%%

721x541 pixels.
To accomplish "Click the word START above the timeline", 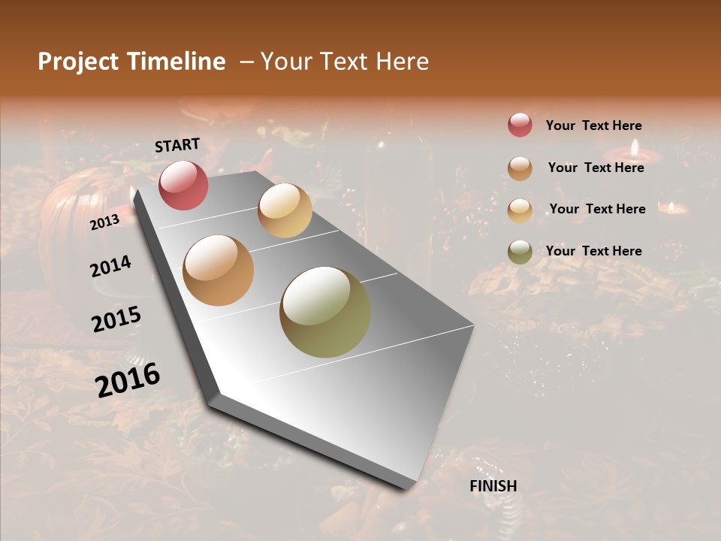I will tap(177, 145).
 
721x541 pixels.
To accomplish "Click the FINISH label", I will tap(493, 486).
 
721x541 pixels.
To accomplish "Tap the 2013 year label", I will tap(104, 222).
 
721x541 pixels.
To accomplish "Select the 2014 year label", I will tap(111, 266).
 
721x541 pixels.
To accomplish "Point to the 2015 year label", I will tap(116, 319).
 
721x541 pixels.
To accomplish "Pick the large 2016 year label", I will tap(128, 380).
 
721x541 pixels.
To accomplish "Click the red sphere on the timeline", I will tap(183, 185).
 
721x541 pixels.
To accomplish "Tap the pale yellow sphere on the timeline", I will tap(285, 210).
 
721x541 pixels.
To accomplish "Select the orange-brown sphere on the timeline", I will tap(219, 270).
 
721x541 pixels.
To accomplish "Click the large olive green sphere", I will tap(325, 312).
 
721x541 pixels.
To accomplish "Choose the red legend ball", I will tap(520, 125).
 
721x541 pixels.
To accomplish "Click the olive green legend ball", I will tap(520, 252).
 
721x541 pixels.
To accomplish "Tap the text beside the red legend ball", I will tap(593, 125).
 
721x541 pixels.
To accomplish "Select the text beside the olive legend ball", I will tap(593, 251).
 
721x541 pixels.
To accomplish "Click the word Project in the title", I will tap(78, 62).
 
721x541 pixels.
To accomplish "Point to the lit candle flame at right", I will tap(635, 146).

%%

Directions: State how many lines in the items above contain the word "legend", and give only the number.

Worked solution: 4